次号掲載予定 (2026-03-28号)
#149 184文字 • 1分

AI支援によるプルリクエストを初めて作成し、詐欺師のような気分になった話

原題: I Created My First AI-assisted Pull Request and I Feel Like a Fraud

英語

概要

AIツールを使用してOSSへの貢献を果たした開発者が、生産性の向上と引き換えに失われた「学ぶ喜び」や「職人としての自尊心」の間で揺れ動く葛藤を綴ったエッセイ。

詳細内容

著者は、Claude Codeを利用して静的サイトジェネレーターHugoのシンタックスハイライター「Chroma」に新機能を追加するプルリクエストを作成しました。成果物はマージされ実質的な価値を提供しましたが、著者は「何も学習していない」「スラッシュ(ゴミ)をメンテナに投げつけた」と感じ、強いインポスター症候群に陥っています。
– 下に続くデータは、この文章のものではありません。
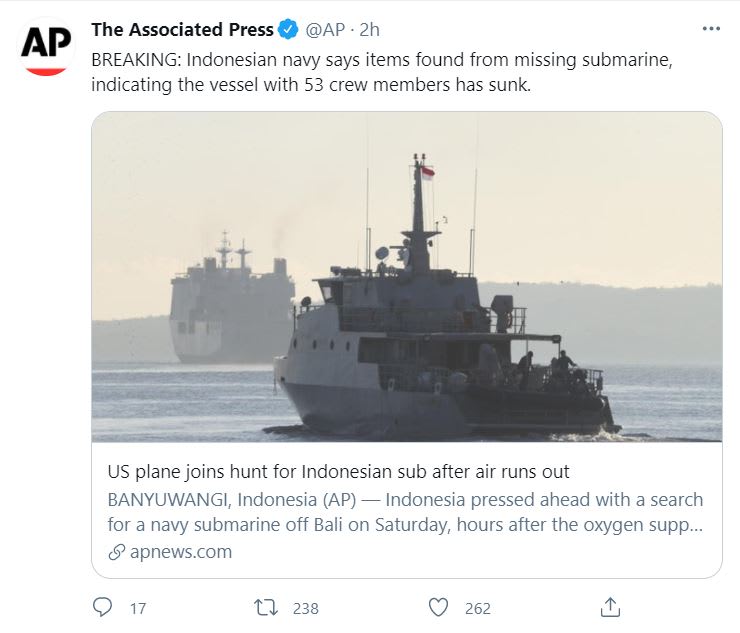Open the three-dot More options menu
740x633 pixels.
(711, 29)
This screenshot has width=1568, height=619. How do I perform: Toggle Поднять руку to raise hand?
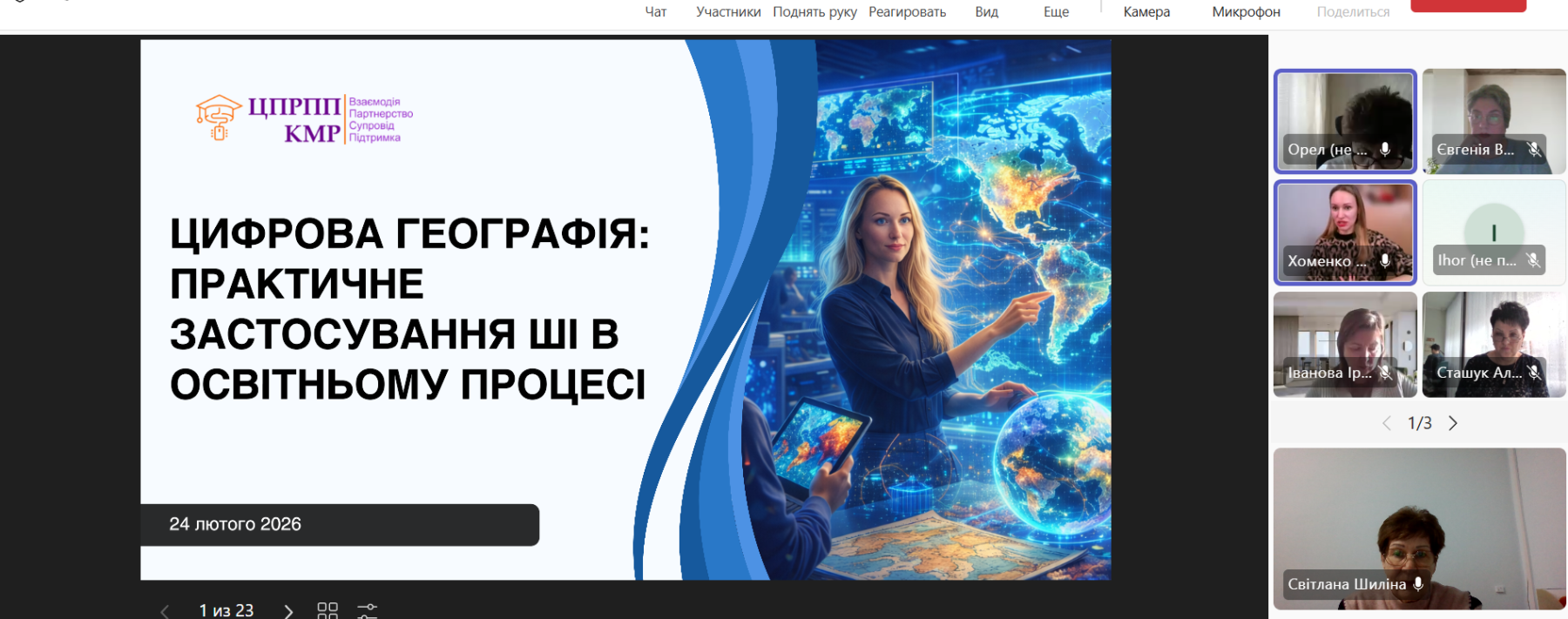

LLMによるコード生成を「タスクラビットにジグソーパズルを解かせるようなもの」と例え、本来楽しみであったはずのコーディングから喜びが吸い取られたと嘆いています。一方で、仕事で疲弊した状態ではAIなしにこの貢献は不可能であったという現実も認識しています。業界がスピードと成果を重視し、AI利用が評価基準となる中で、エンジニアが大切にしてきた「システムの理解」や「コードへの職人魂」というアイデンティティが、株主の利益や生産性の追求によって希薄化していくことへの危機感と虚無感が描かれています。